**Brano del documento**:
_____
3.2. La suddetta decisione delle Sezioni Unite, nel risolvere la questione alla stessa posta, avevano affermato i seguenti principi di diritto: ‘Nel regime introdotto dal D.Lgs. n. 150 del 2011, art. 6, alle controversie, regolate dal processo del lavoro, di opposizione ad ordinanza-ingiunzione che abbiano ad oggetto violazioni concernenti le disposizioni in materia di tutela del lavoro, di igiene sui luoghi di lavoro e di prevenzione degli infortuni sul lavoro e di prevenzione e assistenza obbligatoria, diverse da quelle consistenti nella omissione totale o parziale di contributi o da cui deriva un’omissione contributiva, non si applica la sospensione dei termini processuali nel periodo feriale, a norma della L. n. 742 del 1969, art. 3, trattandosi di controversie che non rientrano tra quelle indicate dagli artt. 409 e 442 c.p.c. Ne consegue che, ai fini della tempestività dell’impugnazione avverso la sentenza resa in tema di opposizione a ordinanza ingiuntiva del pagamento di una sanzione amministrativa per violazioni inerenti al rapporto di lavoro o al rapporto previdenziale, deve tenersi conto della detta sospensione’.
3.3. I ricorrenti si mostrano consapevoli che l’orientamento espresso in tale sentenza delle Sezioni Unite e in altre decisioni di legittimità da loro richiamate verte in materia di opposizione ad ordinanza ingiunzione.
_____
**Materiale fornito**:
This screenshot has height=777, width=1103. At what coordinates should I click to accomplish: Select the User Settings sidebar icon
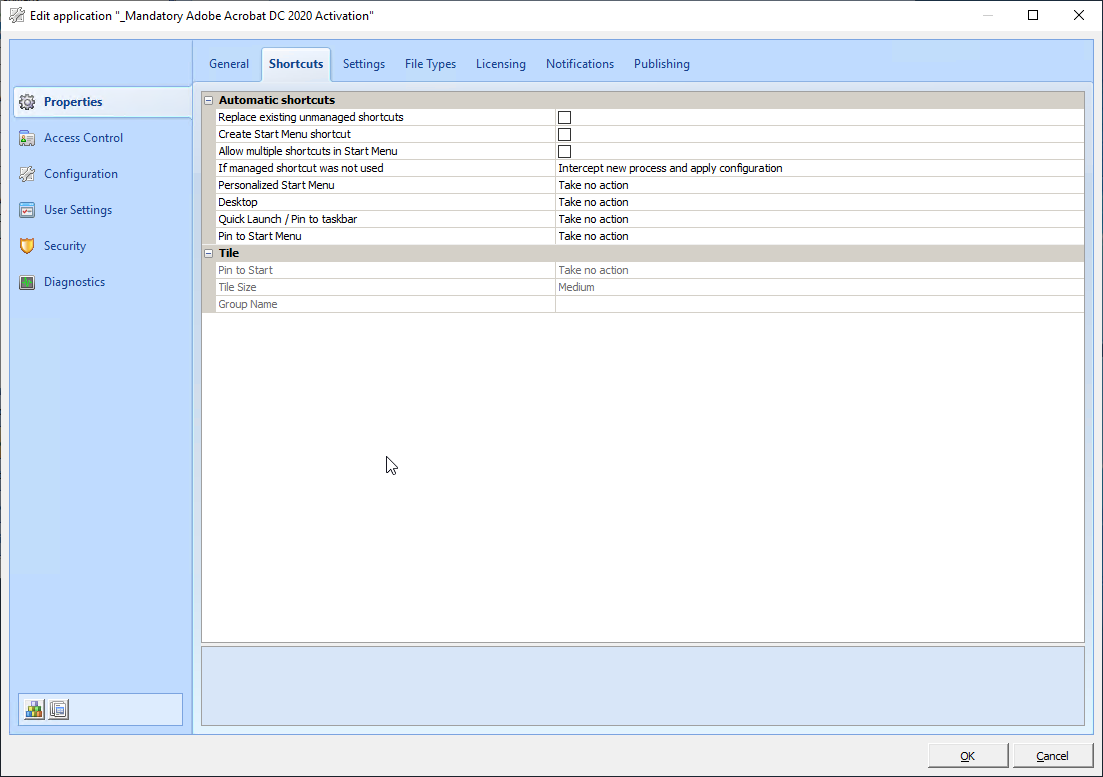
_____
**Esercizio assegnato 1**:
Ricopia il brano del documento a partire da "3.3. I ricorrenti" e proseguendo fino a "ad ordinanza ingiunzione.", cambiando "ricorrenti" in "appellanti".
**Esercizio assegnato 2**:
Elenca tutte le materie delle disposizioni a cui, secondo il brano del documento, si riferiscono le violazioni oggetto delle controversie di opposizione ad ordinanza-ingiunzione.

**Risposta completa 1**:
3.3. I appellanti si mostrano consapevoli che l’orientamento espresso in tale sentenza delle Sezioni Unite e in altre decisioni di legittimità da loro richiamate verte in materia di opposizione ad ordinanza ingiunzione.

**Risposta completa 2**:
- tutela del lavoro
- igiene sui luoghi di lavoro
- prevenzione degli infortuni sul lavoro
- prevenzione e assistenza obbligatoria